■ SET PROBLEM
Please change "column header" to "column heading" throughout the items below and leave everything else as it is.
───
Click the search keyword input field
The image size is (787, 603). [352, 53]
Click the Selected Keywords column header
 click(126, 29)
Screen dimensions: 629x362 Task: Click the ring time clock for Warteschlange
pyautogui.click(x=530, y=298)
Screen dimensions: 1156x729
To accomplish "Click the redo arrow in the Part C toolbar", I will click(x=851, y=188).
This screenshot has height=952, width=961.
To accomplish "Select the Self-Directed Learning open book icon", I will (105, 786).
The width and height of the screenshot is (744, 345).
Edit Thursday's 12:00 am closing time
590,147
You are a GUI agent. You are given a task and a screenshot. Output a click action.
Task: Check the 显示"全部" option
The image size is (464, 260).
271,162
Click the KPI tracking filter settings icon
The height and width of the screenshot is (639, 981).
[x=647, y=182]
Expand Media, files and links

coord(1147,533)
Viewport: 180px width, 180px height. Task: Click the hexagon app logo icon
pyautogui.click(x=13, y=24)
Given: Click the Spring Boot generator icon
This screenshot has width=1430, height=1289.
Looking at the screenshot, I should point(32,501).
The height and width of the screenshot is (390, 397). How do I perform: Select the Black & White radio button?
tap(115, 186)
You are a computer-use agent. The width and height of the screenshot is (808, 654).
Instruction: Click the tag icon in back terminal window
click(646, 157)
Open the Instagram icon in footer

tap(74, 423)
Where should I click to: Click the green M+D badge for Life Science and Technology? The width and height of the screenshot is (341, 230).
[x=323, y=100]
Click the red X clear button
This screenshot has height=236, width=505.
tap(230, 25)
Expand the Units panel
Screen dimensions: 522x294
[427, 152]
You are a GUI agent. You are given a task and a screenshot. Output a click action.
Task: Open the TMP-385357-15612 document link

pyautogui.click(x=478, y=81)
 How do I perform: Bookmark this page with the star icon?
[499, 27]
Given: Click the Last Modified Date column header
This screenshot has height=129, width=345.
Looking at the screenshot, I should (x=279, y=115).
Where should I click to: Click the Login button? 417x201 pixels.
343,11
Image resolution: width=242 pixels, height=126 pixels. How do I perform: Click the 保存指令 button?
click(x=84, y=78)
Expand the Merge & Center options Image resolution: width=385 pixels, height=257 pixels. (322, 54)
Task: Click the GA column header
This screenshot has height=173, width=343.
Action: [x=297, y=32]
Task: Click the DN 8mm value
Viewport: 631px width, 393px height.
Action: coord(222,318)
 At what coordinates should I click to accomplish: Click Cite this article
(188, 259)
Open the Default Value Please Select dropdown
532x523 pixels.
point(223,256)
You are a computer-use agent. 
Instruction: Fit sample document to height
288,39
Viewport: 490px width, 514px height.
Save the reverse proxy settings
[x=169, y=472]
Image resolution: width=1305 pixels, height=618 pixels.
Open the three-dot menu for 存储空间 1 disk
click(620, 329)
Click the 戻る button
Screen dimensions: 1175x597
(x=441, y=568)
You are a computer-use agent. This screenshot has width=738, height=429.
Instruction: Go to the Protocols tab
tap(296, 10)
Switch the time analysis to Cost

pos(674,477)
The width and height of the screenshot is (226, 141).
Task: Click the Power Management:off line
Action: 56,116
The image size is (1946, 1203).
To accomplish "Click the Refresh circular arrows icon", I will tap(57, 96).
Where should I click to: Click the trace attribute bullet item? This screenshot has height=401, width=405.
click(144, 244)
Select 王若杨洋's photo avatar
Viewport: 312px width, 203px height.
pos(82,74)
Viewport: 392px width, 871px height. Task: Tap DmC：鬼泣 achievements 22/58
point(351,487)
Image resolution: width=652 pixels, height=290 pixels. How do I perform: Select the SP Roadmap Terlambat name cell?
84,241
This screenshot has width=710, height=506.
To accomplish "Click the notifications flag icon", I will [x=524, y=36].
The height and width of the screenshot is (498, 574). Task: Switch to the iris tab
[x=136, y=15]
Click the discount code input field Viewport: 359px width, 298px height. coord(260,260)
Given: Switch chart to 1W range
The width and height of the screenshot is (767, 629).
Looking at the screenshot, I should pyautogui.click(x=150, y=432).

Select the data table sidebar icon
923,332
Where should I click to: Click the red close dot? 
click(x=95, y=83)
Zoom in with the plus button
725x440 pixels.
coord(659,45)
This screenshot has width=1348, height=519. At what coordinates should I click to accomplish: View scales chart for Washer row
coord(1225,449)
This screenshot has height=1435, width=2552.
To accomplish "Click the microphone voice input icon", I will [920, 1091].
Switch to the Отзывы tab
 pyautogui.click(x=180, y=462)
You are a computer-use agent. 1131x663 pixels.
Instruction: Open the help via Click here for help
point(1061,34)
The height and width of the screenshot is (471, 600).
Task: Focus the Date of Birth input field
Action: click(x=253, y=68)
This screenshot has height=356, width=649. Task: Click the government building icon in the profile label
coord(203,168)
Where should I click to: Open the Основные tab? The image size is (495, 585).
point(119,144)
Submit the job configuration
───
■ RESULT FOR THIS TASK
Click the search keyword input field
The image size is (787, 603). [352, 53]
Click the Selected Keywords column heading
 click(126, 29)
Screen dimensions: 629x362 Task: Click the ring time clock for Warteschlange
pyautogui.click(x=530, y=298)
Screen dimensions: 1156x729
To accomplish "Click the redo arrow in the Part C toolbar", I will click(x=851, y=188).
This screenshot has height=952, width=961.
To accomplish "Select the Self-Directed Learning open book icon", I will (105, 786).
The width and height of the screenshot is (744, 345).
Edit Thursday's 12:00 am closing time
590,147
You are a GUI agent. You are given a task and a screenshot. Output a click action.
Task: Check the 显示"全部" option
The image size is (464, 260).
271,162
Click the KPI tracking filter settings icon
The height and width of the screenshot is (639, 981).
[x=647, y=182]
Expand Media, files and links

coord(1147,533)
Viewport: 180px width, 180px height. Task: Click the hexagon app logo icon
pyautogui.click(x=13, y=24)
Given: Click the Spring Boot generator icon
This screenshot has width=1430, height=1289.
Looking at the screenshot, I should point(32,501).
The height and width of the screenshot is (390, 397). How do I perform: Select the Black & White radio button?
tap(115, 186)
You are a computer-use agent. The width and height of the screenshot is (808, 654).
Instruction: Click the tag icon in back terminal window
click(646, 157)
Open the Instagram icon in footer

tap(74, 423)
Where should I click to: Click the green M+D badge for Life Science and Technology? The width and height of the screenshot is (341, 230).
[x=323, y=100]
Click the red X clear button
This screenshot has height=236, width=505.
tap(230, 25)
Expand the Units panel
Screen dimensions: 522x294
[427, 152]
You are a GUI agent. You are given a task and a screenshot. Output a click action.
Task: Open the TMP-385357-15612 document link

pyautogui.click(x=478, y=81)
 How do I perform: Bookmark this page with the star icon?
[499, 27]
Given: Click the Last Modified Date column heading
This screenshot has height=129, width=345.
Looking at the screenshot, I should (x=279, y=115).
Where should I click to: Click the Login button? 417x201 pixels.
343,11
Image resolution: width=242 pixels, height=126 pixels. How do I perform: Click the 保存指令 button?
click(x=84, y=78)
Expand the Merge & Center options Image resolution: width=385 pixels, height=257 pixels. (322, 54)
Task: Click the GA column heading
This screenshot has height=173, width=343.
Action: [x=297, y=32]
Task: Click the DN 8mm value
Viewport: 631px width, 393px height.
Action: coord(222,318)
 At what coordinates should I click to accomplish: Click Cite this article
(188, 259)
Open the Default Value Please Select dropdown
532x523 pixels.
point(223,256)
You are a computer-use agent. 
Instruction: Fit sample document to height
288,39
Viewport: 490px width, 514px height.
Save the reverse proxy settings
[x=169, y=472]
Image resolution: width=1305 pixels, height=618 pixels.
Open the three-dot menu for 存储空间 1 disk
click(620, 329)
Click the 戻る button
Screen dimensions: 1175x597
(x=441, y=568)
You are a computer-use agent. This screenshot has width=738, height=429.
Instruction: Go to the Protocols tab
tap(296, 10)
Switch the time analysis to Cost

pos(674,477)
The width and height of the screenshot is (226, 141).
Task: Click the Power Management:off line
Action: 56,116
The image size is (1946, 1203).
To accomplish "Click the Refresh circular arrows icon", I will tap(57, 96).
Where should I click to: Click the trace attribute bullet item? This screenshot has height=401, width=405.
click(144, 244)
Select 王若杨洋's photo avatar
Viewport: 312px width, 203px height.
pos(82,74)
Viewport: 392px width, 871px height. Task: Tap DmC：鬼泣 achievements 22/58
point(351,487)
Image resolution: width=652 pixels, height=290 pixels. How do I perform: Select the SP Roadmap Terlambat name cell?
84,241
This screenshot has width=710, height=506.
To accomplish "Click the notifications flag icon", I will [x=524, y=36].
The height and width of the screenshot is (498, 574). Task: Switch to the iris tab
[x=136, y=15]
Click the discount code input field Viewport: 359px width, 298px height. coord(260,260)
Given: Switch chart to 1W range
The width and height of the screenshot is (767, 629).
Looking at the screenshot, I should pyautogui.click(x=150, y=432).

Select the data table sidebar icon
923,332
Where should I click to: Click the red close dot? 
click(x=95, y=83)
Zoom in with the plus button
725x440 pixels.
coord(659,45)
This screenshot has width=1348, height=519. At what coordinates should I click to accomplish: View scales chart for Washer row
coord(1225,449)
This screenshot has height=1435, width=2552.
To accomplish "Click the microphone voice input icon", I will [920, 1091].
Switch to the Отзывы tab
 pyautogui.click(x=180, y=462)
You are a computer-use agent. 1131x663 pixels.
Instruction: Open the help via Click here for help
point(1061,34)
The height and width of the screenshot is (471, 600).
Task: Focus the Date of Birth input field
Action: click(x=253, y=68)
This screenshot has height=356, width=649. Task: Click the government building icon in the profile label
coord(203,168)
Where should I click to: Open the Основные tab? The image size is (495, 585).
point(119,144)
Submit the job configuration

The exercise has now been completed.